The mechanical engineer who grew-up in the aerospace business formed GSE in 1983, incorporating in 1994 to focus on heavy fuel engine development for the military.
He’s back butting heads with the Tahoe Regional Planning Agency – this time over the pitch on the roof of his building. The agency and city are requiring he have a multi-pitch roof, which he says has tripled the cost.
With his attention and financial resources focused on the roof, work has slowed down. Disgust fills his voice.
“We were going great guns last fall,” Stevenson said.
Between TRPA and the Obama administration, his workload has diminished.
Much of the work he and five employees did was R&D stuff for the Defense Department. GSE develops propulsion systems for unmanned aircraft.
Even though a slew of government programs have been approved, they are in their infancy and bids are not being sought.
“The new administration is putting funding into renewable energy instead of defense oriented. It is a significant change in the baseline of what we were doing,” Stevenson said. “But it’s all in the right direction in extracting the utmost energy.”
With education outreach likely to be a significant component of future state and federal contracts, GSE is positioning itself to be a player by talking to area schools now.
Nuts and bolts
The focus of GSE is research and development on advanced propulsion systems.
“There are an awful lot of companies in the Bay Area inventing different means of renewable fuels, but almost no one in the commercial side optimizing the combustion process,” Stevenson said.
He said the need now is to get the most efficiency out of renewables. His proposal before the California Energy Commission would provide clean energy off the grid.
“Ultimately, every time you have a controlled burn you could make it into energy and not have it go into the atmosphere,” Stevenson explained. Cogeneration is a big part of what his company is focusing on.
With projections being that in the next 10 to 20 years California will use twice as much electricity, the race is on to find a new way to provide that energy. Combined heating and power (CHP) technology is one way. Biomass is an example of this. Instead of controlled burns, incinerate trees by controlled combustion, extract the energy and have smokeless emissions.
When it comes to automobiles, Stevenson said the quandary is emissions standards in California, which are the strictest in the nation, are in conflict with the most efficient engines being developed in Europe.

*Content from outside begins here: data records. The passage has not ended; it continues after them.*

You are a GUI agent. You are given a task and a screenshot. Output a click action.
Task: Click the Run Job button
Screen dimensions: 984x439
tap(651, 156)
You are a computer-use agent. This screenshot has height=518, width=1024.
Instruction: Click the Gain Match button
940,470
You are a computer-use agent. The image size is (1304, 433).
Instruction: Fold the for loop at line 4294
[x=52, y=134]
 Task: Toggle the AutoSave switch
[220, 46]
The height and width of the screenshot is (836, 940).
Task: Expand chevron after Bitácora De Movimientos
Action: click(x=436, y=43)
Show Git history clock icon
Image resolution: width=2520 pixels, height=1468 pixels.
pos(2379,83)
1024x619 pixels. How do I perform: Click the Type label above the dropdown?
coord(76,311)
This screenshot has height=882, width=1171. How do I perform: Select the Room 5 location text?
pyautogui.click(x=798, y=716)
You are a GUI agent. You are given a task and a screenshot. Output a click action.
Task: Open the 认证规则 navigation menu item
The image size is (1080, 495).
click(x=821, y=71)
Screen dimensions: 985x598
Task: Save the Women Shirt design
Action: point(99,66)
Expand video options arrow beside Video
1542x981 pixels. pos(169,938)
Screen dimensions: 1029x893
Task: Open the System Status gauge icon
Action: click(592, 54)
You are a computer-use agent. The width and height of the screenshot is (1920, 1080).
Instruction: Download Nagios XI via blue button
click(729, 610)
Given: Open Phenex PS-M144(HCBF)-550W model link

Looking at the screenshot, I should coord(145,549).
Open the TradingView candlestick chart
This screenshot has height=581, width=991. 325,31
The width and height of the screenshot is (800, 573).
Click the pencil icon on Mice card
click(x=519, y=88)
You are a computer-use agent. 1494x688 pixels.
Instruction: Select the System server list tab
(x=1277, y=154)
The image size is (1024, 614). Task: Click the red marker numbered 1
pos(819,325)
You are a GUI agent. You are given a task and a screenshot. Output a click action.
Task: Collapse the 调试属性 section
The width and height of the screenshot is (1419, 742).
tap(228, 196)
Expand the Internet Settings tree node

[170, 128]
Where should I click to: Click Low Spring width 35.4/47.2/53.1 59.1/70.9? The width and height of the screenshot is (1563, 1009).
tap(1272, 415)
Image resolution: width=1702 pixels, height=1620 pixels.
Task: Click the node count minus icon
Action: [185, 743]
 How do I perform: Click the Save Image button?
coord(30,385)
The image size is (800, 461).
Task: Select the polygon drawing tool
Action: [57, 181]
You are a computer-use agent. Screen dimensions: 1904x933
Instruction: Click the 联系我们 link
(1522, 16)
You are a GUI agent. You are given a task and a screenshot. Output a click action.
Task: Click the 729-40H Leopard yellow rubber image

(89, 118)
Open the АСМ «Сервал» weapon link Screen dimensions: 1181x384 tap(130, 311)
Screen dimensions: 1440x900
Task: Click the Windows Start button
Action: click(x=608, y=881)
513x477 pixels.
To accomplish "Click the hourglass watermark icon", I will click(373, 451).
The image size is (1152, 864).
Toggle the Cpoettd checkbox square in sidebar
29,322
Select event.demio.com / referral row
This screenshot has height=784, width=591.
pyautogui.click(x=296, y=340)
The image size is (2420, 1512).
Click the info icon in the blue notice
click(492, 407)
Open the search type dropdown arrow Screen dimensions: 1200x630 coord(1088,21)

Another issue is that when scientists do figure out how to extract energy from a renewable fuel seldom has an engine been designed that can use the energy.
Stevenson thinks some of the military applications he has been around could make life on the frontline for firefighters better. He said the basic diesel equipment firefighters use is 6 to 8 pounds per horsepower, while the military shoots for 1 pound.
This means a 40 horsepower water pump could weigh 300 pounds. If it were converted to military standards, a mobile 40 to 50 pound device could be created – allowing firefighters to be deployed with water on their backs to fight fires.
“We have made breakthroughs on the military side that should show up eventually in the commercial sector,” Stevenson said. “I always had in mind that a lot more efficiency could come out of today’s propulsion systems.”